“New study undermines economic rationale behind ending Bush tax cuts, the Buffett Rule and the work of Piketty and Saez, Obama’s favorite economists”
[H]ere’s Obama this week: “What drags our entire economy down is when the benefits of economic growth and productivity go only to the few, which is what’s been happening for over a decade now, and gap between those at the very, very top and everybody else keeps growing wider and wider and wider and wider.”
Underlying Obama’s entire thesis is the work of two economists, Thomas Piketty and Emmanuel Saez. According to them, median American incomes rose just 3.2% from 1979 through 2007. (All figures are inflation adjusted.)
So what happened to the rest of the dough? The top 10%, 1% and 0.1% grabbed all the money. Or pretty much most of it. Time to crank up taxes on the rich and spend more on the middle class. It’s not overstating things to say that the findings of Piketty and Saez form the very heart of Obamanomics, giving a powerful economic rationale for Obama policies such as ending the upper-end Bush tax cuts to Obamacare to the Buffett Rule.
But it’s just not true, according to a new study in National Tax Journal from researchers at Cornell University. (Here’s an earlier, working-paper version.) The academics, led by economist Richard Burkhauser, don’t say the findings of Piketty and Saez are wrong — just incredibly, massively incomplete. According to the Cornell study, median household income – properly measured – rose 36.7%, not 3.2% like Piketty and Saez argue. That’s a big miss.
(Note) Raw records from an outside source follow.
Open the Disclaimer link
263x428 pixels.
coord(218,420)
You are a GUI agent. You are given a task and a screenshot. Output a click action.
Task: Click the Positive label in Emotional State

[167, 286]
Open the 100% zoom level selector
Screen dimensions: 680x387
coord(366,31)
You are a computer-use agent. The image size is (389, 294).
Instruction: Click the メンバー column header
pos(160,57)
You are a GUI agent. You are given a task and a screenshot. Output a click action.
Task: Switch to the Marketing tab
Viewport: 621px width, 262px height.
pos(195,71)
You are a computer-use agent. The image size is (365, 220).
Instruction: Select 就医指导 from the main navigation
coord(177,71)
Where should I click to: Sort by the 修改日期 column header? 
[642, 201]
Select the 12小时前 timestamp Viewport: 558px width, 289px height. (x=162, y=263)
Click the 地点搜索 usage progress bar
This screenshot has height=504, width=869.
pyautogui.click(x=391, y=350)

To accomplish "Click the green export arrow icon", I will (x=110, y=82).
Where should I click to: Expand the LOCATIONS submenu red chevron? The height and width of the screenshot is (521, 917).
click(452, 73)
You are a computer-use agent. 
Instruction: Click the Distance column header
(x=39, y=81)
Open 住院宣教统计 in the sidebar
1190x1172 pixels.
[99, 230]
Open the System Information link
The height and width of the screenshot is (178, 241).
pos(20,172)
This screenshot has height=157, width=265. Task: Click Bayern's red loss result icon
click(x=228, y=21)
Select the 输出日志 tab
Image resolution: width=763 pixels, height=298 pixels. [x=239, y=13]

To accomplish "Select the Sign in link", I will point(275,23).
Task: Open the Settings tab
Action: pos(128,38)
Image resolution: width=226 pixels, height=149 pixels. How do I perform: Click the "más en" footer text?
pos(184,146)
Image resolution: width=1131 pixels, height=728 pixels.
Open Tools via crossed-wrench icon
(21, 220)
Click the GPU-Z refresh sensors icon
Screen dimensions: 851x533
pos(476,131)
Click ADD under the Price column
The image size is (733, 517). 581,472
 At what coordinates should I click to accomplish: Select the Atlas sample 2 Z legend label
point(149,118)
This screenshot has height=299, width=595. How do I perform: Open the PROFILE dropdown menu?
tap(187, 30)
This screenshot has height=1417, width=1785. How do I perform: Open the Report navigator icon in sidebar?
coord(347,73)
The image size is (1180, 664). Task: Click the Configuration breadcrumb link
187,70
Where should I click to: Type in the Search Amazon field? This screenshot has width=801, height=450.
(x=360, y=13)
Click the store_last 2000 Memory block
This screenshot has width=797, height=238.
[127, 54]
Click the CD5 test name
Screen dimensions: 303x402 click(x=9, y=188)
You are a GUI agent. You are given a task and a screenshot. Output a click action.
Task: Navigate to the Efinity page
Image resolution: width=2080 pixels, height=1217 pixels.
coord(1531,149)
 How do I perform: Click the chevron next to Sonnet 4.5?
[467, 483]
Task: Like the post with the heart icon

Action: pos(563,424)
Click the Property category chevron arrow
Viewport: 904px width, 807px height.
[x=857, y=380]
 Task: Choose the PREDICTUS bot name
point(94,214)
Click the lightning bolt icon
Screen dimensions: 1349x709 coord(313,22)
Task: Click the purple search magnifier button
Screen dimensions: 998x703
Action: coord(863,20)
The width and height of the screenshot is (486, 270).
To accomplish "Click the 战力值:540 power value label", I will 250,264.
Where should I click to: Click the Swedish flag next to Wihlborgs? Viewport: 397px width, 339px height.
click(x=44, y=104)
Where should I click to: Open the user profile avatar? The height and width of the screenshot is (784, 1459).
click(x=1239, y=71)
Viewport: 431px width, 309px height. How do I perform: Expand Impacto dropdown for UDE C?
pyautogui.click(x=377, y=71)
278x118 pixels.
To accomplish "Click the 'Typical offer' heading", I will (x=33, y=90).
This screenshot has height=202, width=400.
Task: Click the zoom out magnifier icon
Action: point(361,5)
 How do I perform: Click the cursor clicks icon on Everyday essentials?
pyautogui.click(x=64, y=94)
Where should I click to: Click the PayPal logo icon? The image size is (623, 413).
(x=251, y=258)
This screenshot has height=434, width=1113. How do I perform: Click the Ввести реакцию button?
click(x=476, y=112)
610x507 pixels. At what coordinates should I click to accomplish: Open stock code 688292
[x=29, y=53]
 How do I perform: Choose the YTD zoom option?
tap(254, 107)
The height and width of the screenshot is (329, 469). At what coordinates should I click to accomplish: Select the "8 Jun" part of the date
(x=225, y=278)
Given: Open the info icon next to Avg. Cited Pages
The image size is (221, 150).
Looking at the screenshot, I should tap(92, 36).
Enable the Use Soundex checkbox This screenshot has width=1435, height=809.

And all income levels got richer. Yes, the very rich did exceptionally well, mostly due to technology and globalization. Incomes rose 63% for the top 5%, 56% for the top 10% and 52.6% for the top 20%. But everyone else made out pretty well, too. Incomes rose 40.4% for households between the 60th and 80th percentiles, 36.9% for the next quintile, 25.0% for the next, and 26.4% for the bottom 20%. There’s the “shared prosperity” Obama says he wants, right in front of his eyes. (Indeed, the study finds, income inequality has actually been shrinking since 1989, with the Gini index falling to 0.362 from 0.372.)
As the Cornell study concludes:
Income inequality increased in the United States not because the rich got richer, the poor got poorer and the middle class stagnated, but because the rich got richer at a faster rate than the middle and poorer quintiles and this mostly occurred in the 1980s. .. the apparent failure of the median American to benefit from economic growth can largely be explained by the use of an income measure for this purpose which does not fully capture what is actually happening to the resources available to middle class individuals.
See, Piketty and Saez made lots of odd choices about what to measure and how to measure it. They chose to measure something called “tax units” rather than households, a move which ignores the statistical impact — including economies of scale — of couples who cohabitate, kids who move back in with their parents after college, and senior parents who live with their adult children.
They chose to ignore the value of all government transfers — including welfare, Social Security, and other government provided cash assistance — received by the household.
They chose to ignore the role of taxes and tax credits.
They chose to ignore the value of healthcare benefits. In short, Piketty and Saez ignored a lot of stuff. […]
[T]he tax and regulatory polices of the past three decades did not lead to stagnation for the middle class at the hands of the rapacious rich. Claims to the contrary — such as those made by Obama, the Occupy movement, and many liberal economists — never really passed the sniff test of anyone who lived through the past few decades. And now we know why: The inequality and stagnation alarmists were wrong. And so, therefore, is the economic rationale of the president’s class-warfare economic policies. Not that economics ever had much to do with them anyway.
Of course, studies are only numbers and in many ways they deal with theoreticals or probabilities. Which are only, like, probable. And made up of numbers. Which can sometimes disguise more important truths. Like, for instance, not numbers. Meaning there’s a good chance the study is racist.